October 15, 2019 by John Fernandez
Roundup: DASH, Mediterranean Plans Top ‘Best Diets’ List
Nutrition and medical experts have again placed two diets that focus on the health benefits of fruits and vegetables at the top of their list of best diets.
U.S. News and World Report has released its annual list of the best diets. The selections are made by panel of nutritionists, dietary consultants, physicians and other experts. The DASH (Dietary Approaches to Stop Hypertension) and Mediterranean diets tied for first place in the eighth annual ranking.
Launched by the National Heart, Lung, and Blood Institute as a diet to help reduce blood pressure, DASH emphasizes fruits, vegetables, whole grains, lean protein and low-fat dairy. DASH also restricts calorie- and fat-laden sweets and red meat. The Mediterranean Diet also spotlights meals low in red meat, sugar and saturated fat, while recommending significant portions of fruits, vegetables and whole grains. It also promotes the “good” fats from olive oil or fish.
“The reality, as frustrated dieters know well, is that dieting is hard, and frankly, most diets don’t work,” states U.S. News and World Report. “Some can even threaten your health.”
U.S. News said its editors and reporters spent months reviewing diet plans and “mining medical journals, government reports and other resources to create in-depth profiles for those that made the cut.”
Last year, DASH and the Mediterranean Diet came in No. 1 and No. 2, respectively, in the U.S. News ranking.
- Just 1 in 10 Adults Getting Enough Fruits and Vegetables, CDC Reports
- 5 Myths About Sugar That May Surprise You
- Inflammation Fighting Foods
Diabetes Drug Reverses Alzheimer’s Symptoms in Mice
New research indicates that a drug initially developed to treat diabetes can significantly reduce or reverse memory loss and brain degeneration in mice with a version of Alzheimer’s disease.
The study suggests that medication could one day be used as a breakthrough treatment for Alzheimer’s disease and other memory-related illnesses.
The study, published online this week in Brain Research, was conducted by scientists from Lancaster University in England. They used lab mice to test the effectiveness of a diabetes drug known as a triple receptor in treating Alzheimer’s disease. After the mice were administered the drug, the rodents were then put through a maze test designed to measure their memory. The mice showed improved learning and memory skills.
Results also showed reduced amounts of “amyloid plaques” in the brain of the mice. Amyloid plaques are abnormal clusters of proteins which “stick” to nerve cells. They are linked to the development of Alzheimer’s.

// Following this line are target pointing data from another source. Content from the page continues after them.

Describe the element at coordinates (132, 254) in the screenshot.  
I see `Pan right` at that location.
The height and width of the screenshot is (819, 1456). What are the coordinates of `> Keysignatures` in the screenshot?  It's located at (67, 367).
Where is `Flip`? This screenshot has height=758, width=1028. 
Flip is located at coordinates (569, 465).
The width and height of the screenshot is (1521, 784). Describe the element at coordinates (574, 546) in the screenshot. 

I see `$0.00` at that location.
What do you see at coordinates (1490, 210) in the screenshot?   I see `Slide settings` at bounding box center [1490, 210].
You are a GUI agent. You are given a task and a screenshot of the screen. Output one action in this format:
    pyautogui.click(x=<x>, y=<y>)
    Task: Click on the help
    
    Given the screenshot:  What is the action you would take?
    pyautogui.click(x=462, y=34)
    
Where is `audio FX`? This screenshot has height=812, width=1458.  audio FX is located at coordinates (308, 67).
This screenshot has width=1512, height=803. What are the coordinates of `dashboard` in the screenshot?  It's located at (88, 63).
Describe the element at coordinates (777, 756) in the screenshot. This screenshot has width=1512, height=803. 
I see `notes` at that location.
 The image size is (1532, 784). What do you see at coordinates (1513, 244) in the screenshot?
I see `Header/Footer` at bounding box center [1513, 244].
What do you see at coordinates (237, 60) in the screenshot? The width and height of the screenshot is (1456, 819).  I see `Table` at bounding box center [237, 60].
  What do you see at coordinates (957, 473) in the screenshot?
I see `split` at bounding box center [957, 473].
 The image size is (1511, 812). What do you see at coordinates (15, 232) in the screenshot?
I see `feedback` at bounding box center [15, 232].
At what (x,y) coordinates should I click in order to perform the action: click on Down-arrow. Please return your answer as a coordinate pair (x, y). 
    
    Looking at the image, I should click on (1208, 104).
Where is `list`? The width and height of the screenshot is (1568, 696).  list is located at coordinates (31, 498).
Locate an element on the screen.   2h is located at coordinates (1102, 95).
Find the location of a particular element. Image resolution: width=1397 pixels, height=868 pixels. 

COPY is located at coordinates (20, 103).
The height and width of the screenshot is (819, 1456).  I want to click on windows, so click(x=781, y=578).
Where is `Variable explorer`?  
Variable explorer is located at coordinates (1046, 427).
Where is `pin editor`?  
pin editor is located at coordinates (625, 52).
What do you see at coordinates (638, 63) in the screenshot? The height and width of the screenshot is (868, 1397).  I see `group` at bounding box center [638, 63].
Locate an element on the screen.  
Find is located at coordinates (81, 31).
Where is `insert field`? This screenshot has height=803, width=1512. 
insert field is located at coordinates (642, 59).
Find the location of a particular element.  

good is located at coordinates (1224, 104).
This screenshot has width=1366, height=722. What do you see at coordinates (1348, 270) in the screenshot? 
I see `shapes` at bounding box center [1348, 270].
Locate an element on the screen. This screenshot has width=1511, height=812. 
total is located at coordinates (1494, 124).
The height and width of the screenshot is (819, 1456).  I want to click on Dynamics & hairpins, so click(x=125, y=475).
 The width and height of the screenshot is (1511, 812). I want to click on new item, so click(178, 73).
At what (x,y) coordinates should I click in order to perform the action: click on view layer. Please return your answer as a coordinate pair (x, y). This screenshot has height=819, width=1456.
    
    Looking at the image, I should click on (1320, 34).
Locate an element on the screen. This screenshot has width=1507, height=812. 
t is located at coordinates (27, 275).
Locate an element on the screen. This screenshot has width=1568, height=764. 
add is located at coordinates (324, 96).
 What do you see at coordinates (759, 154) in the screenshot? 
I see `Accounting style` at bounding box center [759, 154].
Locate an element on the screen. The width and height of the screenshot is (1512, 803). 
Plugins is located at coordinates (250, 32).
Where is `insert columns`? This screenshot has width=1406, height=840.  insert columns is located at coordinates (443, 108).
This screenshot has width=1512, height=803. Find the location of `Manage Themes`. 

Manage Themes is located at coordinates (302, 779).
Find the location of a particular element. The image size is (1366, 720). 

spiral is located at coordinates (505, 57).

Alzheimer’s disease is the most common cause of dementia, and the number of adults afflicted is expected to rise as the elderly population in the United States increases.
Lead researcher, Professor Christian Holscher of Lancaster University, said this treatment “holds clear promise of being developed into a new treatment for chronic neurodegenerative disorders such as Alzheimer’s disease.”
But he added that “further dose-response tests and direct comparisons with other drugs have to be conducted in order to evaluate if this new drugs is superior to previous ones.”
Teens Who Vape More Likely to Try Cigarettes, Study Finds
Teens who “vape” — or use e-cigarettes — are more than twice as likely to try traditional cigarettes, compared to those who don’t vape, a new survey has found.
The conclusion reached by researchers at the University of California at San Francisco (UCSF) is that young adults who start with electronic forms of smoking are more likely to get hooked on conventional cigarettes. Smoking tobacco is one of the primary risk factors for lung cancer and heart disease.
UCSF researchers, who surveyed 10,384 youths ages 12 to 17 who were nonsmokers at the outset of the study, found that using chewing tobacco, water pipes and snuff also makes a teenager more likely to switch to traditional cigarettes.
The study, published this week in the Journal of the American Medical Association’s online Pediatrics magazine, contradicts the stance by the e-cigarette industry, which promotes electronic vaporizers as a safer alternative to cigarettes. A vaporizer, or “vape,” allows a user to inhale a mixture of liquid nicotine and water vapor.
“Any use of e-cigarettes, hookah, non-cigarette combustible tobacco, or smokeless tobacco was independently associated with cigarette smoking 1 year later. Use of more than 1 product increased the odds of progressing to cigarette use,” the UCSF study concluded.